## Your task:
Could the data below please be reproduced word for word, without the pictures?
** Opening Listed records block **
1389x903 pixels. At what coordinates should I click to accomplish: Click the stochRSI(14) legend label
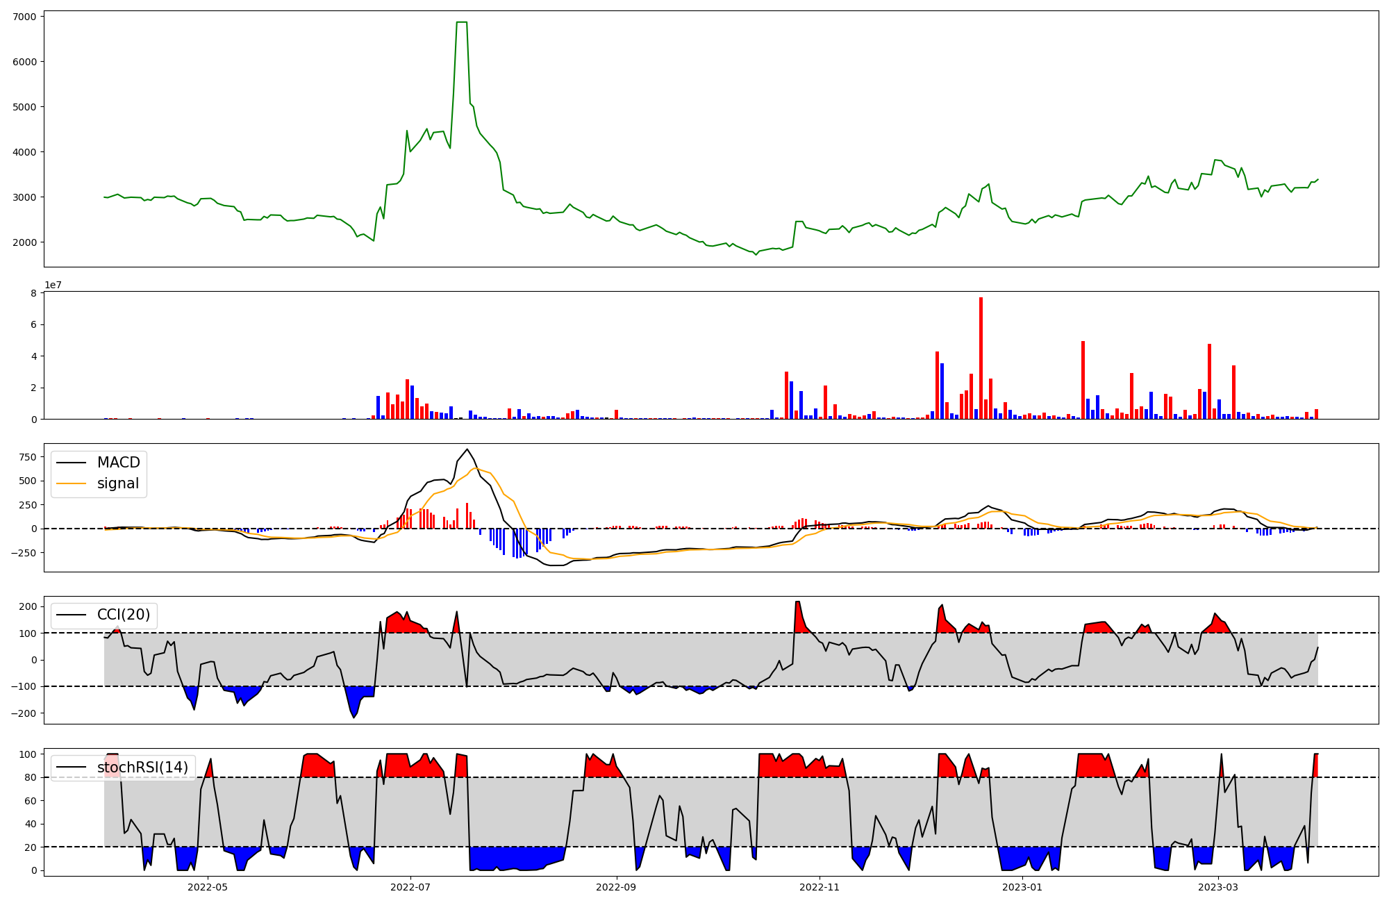click(x=142, y=768)
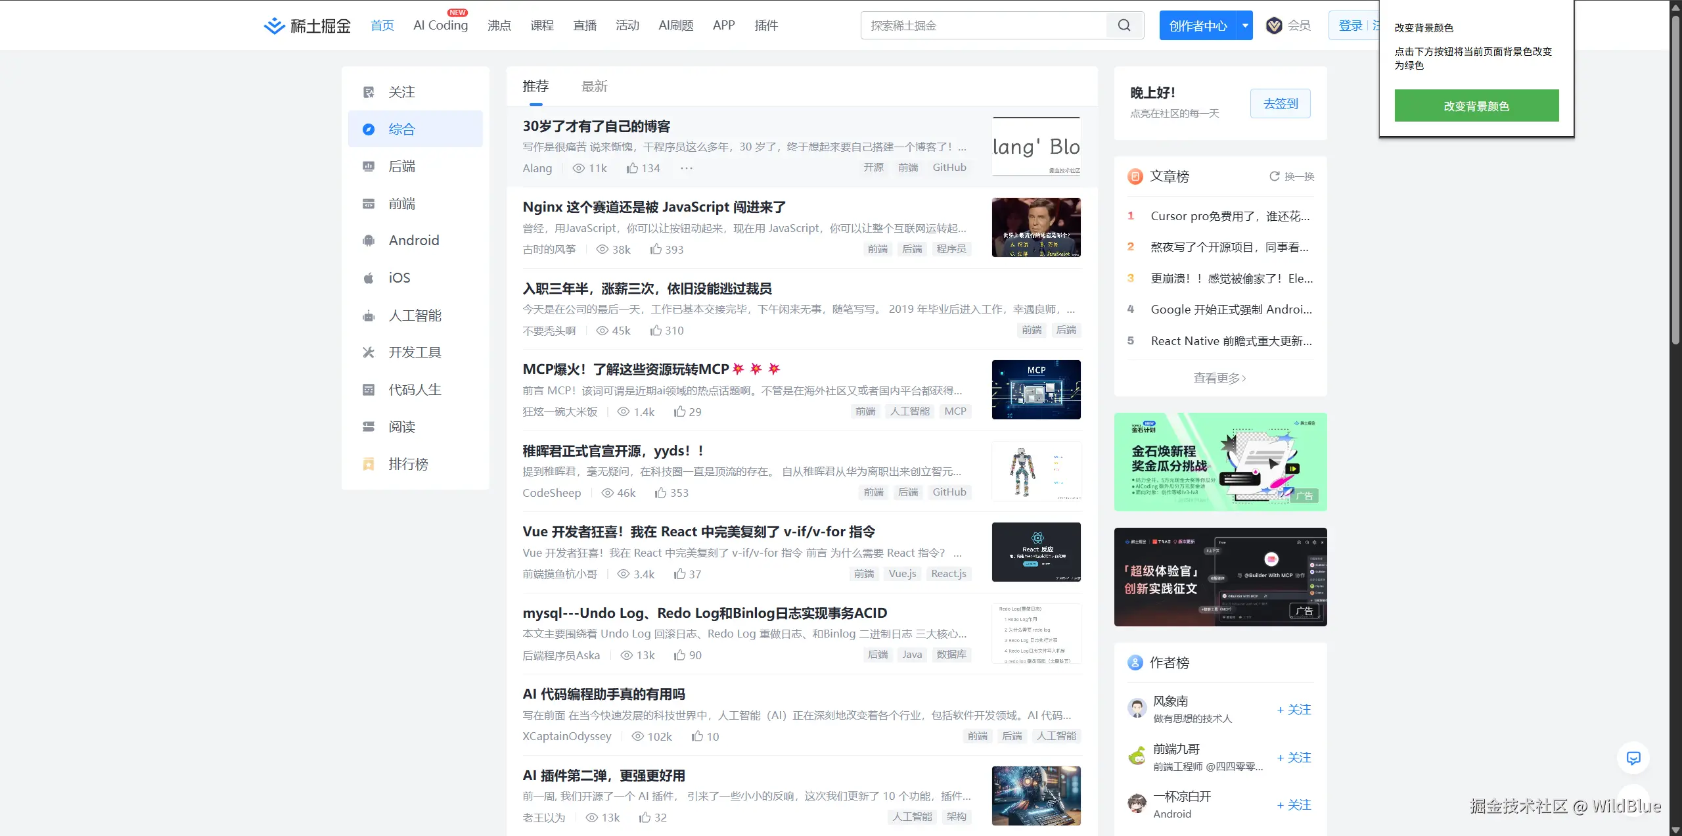Refresh the article list with 换一换
The width and height of the screenshot is (1682, 836).
(x=1292, y=176)
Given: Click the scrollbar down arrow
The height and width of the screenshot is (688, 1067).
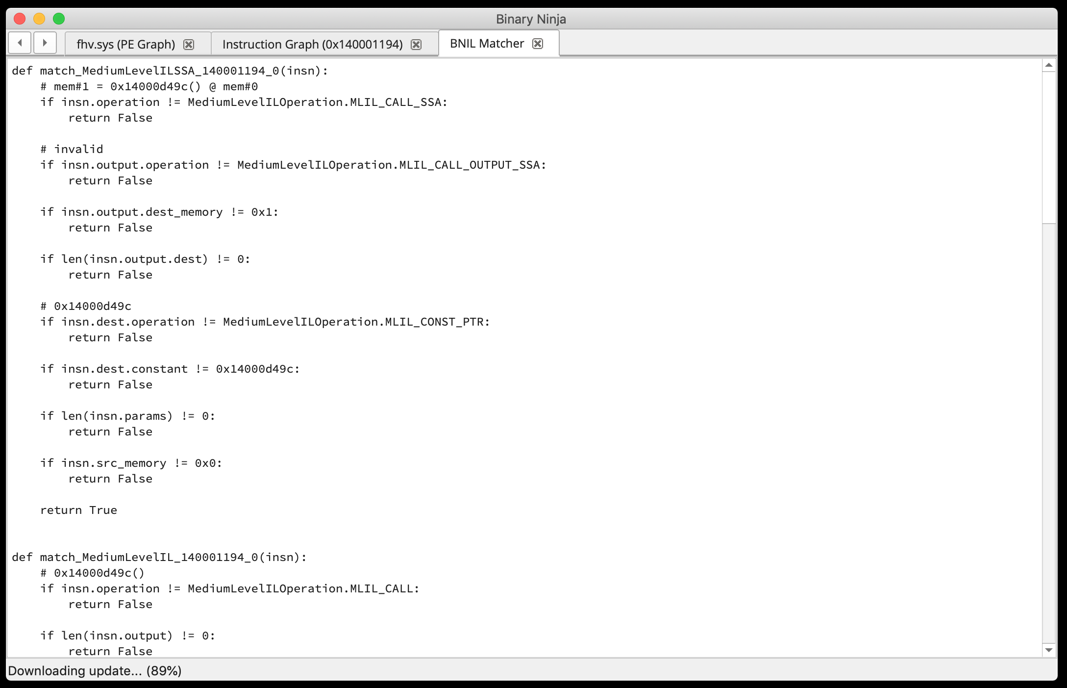Looking at the screenshot, I should click(1049, 650).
** Closing Listed records block **
## Task response:
1389x903 pixels. At what coordinates should I click to accomplish: Click the stochRSI(14) legend label
click(x=142, y=768)
Refresh the article list with 换一换
The width and height of the screenshot is (1682, 836).
(x=1292, y=176)
Given: Click the scrollbar down arrow
The height and width of the screenshot is (688, 1067).
Looking at the screenshot, I should click(1049, 650).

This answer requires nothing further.